### INFORMATION SUPPLIED

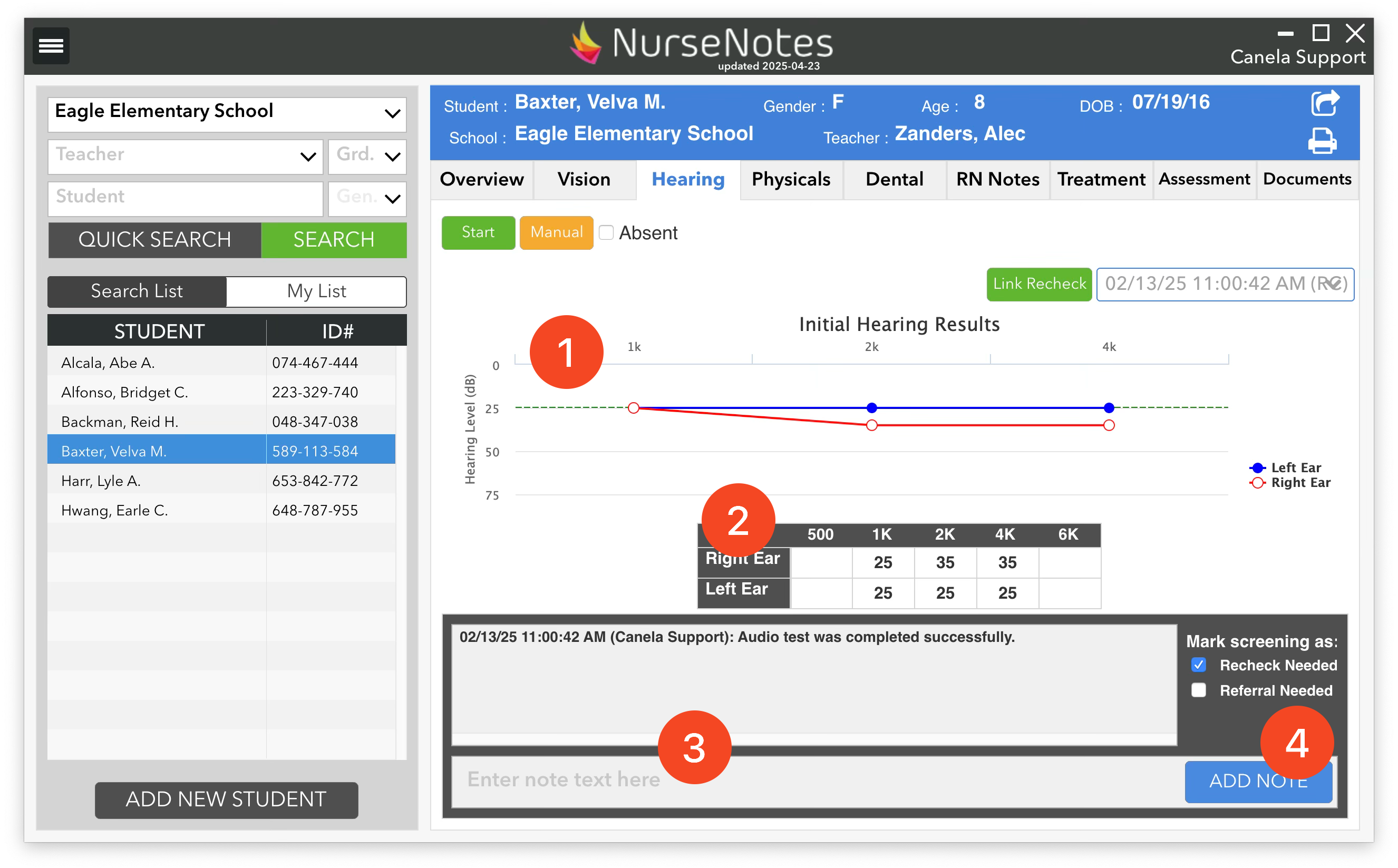Viewport: 1398px width, 868px height.
Task: Check the Absent checkbox
Action: point(606,232)
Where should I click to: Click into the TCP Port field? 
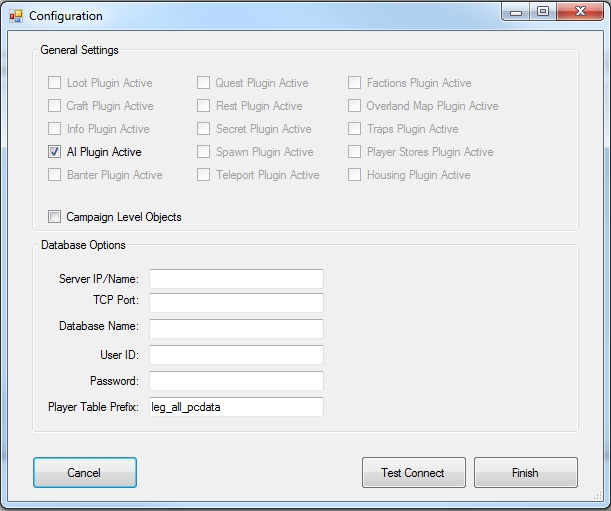(x=236, y=302)
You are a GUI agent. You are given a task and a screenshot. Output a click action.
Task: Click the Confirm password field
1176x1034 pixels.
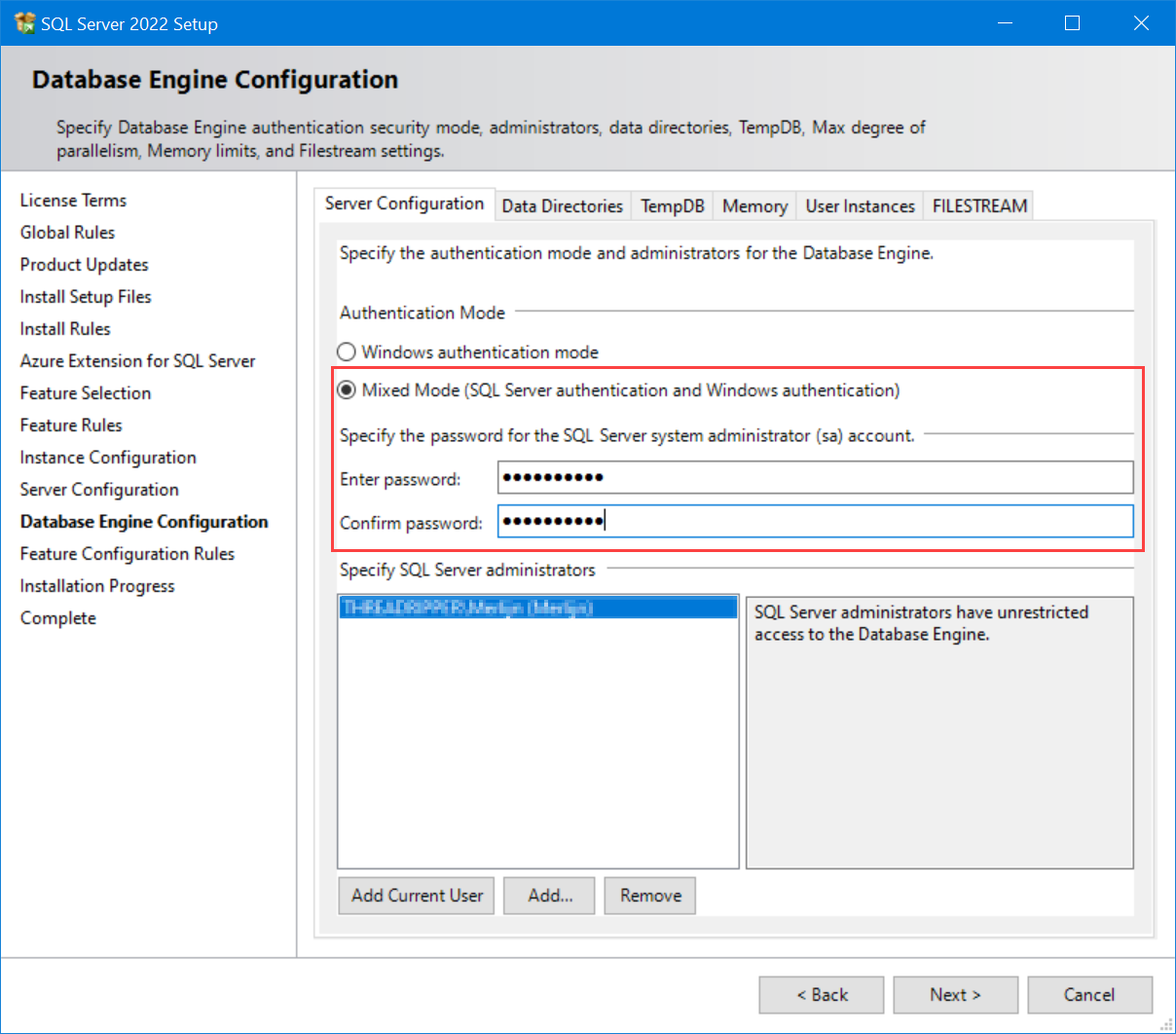point(816,521)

######

Arrange every line of the items above as a JSON list of strings, one string per line, skipping blank lines. Leave the pictures out of the answer.

§ **FINISHED ANSWER**:
[
  "Viewport: 1398px width, 868px height.",
  "Task: Check the Absent checkbox",
  "Action: point(606,232)",
  "Where should I click to: Click into the TCP Port field? ",
  "(x=236, y=302)",
  "You are a GUI agent. You are given a task and a screenshot. Output a click action.",
  "Task: Click the Confirm password field",
  "1176x1034 pixels.",
  "point(816,521)"
]